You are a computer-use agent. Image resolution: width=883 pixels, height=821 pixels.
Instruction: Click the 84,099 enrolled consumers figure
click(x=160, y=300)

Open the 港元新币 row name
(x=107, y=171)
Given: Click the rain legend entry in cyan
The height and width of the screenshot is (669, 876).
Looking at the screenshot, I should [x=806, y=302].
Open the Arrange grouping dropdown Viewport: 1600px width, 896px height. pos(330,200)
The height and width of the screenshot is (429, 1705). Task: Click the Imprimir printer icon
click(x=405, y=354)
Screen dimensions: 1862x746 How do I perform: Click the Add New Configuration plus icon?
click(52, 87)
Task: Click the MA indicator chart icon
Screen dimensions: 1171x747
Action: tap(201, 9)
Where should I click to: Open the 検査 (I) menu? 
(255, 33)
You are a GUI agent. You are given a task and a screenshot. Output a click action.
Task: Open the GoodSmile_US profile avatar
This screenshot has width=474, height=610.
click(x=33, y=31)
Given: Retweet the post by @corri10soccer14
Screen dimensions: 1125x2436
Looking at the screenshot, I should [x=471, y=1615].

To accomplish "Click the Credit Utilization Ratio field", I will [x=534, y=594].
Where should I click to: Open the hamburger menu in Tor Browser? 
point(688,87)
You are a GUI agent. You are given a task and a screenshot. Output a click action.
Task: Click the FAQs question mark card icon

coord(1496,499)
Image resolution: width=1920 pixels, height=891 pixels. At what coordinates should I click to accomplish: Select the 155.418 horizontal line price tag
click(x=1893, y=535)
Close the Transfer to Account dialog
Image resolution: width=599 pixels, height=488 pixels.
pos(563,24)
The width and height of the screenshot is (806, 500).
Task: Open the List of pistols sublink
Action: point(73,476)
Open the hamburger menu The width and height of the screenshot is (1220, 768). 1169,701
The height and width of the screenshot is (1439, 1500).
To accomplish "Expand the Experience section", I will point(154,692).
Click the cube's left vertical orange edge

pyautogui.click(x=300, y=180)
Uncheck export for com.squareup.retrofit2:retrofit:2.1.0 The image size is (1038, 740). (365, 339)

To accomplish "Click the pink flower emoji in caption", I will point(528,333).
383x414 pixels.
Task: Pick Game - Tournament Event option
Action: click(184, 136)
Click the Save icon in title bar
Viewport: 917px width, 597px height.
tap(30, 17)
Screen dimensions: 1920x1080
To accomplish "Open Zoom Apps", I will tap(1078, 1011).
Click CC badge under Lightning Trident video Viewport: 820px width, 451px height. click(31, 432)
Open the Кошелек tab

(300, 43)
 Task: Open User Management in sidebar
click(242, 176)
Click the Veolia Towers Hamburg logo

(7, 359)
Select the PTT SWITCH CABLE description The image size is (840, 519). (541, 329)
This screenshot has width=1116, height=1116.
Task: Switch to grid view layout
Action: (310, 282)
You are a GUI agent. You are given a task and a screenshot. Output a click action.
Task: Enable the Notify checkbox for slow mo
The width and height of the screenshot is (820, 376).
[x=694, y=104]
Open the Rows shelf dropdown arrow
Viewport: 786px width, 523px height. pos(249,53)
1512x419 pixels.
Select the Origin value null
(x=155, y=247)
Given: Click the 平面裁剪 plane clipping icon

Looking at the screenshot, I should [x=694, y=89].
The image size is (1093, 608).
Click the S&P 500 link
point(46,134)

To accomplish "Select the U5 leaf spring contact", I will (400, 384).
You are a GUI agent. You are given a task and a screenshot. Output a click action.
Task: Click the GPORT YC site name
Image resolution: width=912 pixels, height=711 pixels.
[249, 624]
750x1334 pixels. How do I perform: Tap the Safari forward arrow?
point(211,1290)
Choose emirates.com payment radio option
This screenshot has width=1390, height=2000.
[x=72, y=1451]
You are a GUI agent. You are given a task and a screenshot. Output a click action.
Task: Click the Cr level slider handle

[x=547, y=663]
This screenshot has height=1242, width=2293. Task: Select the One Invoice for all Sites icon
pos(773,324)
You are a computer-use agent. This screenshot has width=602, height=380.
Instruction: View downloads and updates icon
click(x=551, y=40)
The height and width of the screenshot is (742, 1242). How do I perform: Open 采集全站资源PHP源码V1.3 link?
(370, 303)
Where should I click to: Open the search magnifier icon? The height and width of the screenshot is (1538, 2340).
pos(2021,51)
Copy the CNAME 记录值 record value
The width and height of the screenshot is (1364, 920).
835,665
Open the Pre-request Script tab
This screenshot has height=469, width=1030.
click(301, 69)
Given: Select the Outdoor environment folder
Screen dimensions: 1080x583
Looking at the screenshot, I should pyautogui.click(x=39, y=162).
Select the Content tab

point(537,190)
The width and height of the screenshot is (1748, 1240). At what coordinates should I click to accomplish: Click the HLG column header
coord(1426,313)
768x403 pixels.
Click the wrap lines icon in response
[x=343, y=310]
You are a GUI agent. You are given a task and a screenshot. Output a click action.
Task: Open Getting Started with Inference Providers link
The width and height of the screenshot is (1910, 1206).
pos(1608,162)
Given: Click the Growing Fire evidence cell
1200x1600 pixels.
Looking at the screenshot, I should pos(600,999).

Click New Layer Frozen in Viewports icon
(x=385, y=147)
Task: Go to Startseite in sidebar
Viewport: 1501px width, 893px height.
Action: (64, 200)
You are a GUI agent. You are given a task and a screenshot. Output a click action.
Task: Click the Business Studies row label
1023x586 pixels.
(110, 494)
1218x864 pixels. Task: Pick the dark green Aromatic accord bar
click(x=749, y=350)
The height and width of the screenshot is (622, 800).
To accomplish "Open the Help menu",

The problem ▸ Write down exactly the span of lines above from the one containing "Task: Click the MA indicator chart icon" to the one containing "Given: Retweet the post by @corri10soccer14", both ends included.

Solution to this task ▸
Task: Click the MA indicator chart icon
Screen dimensions: 1171x747
Action: tap(201, 9)
Where should I click to: Open the 検査 (I) menu? 
(255, 33)
You are a GUI agent. You are given a task and a screenshot. Output a click action.
Task: Open the GoodSmile_US profile avatar
This screenshot has width=474, height=610.
click(x=33, y=31)
Given: Retweet the post by @corri10soccer14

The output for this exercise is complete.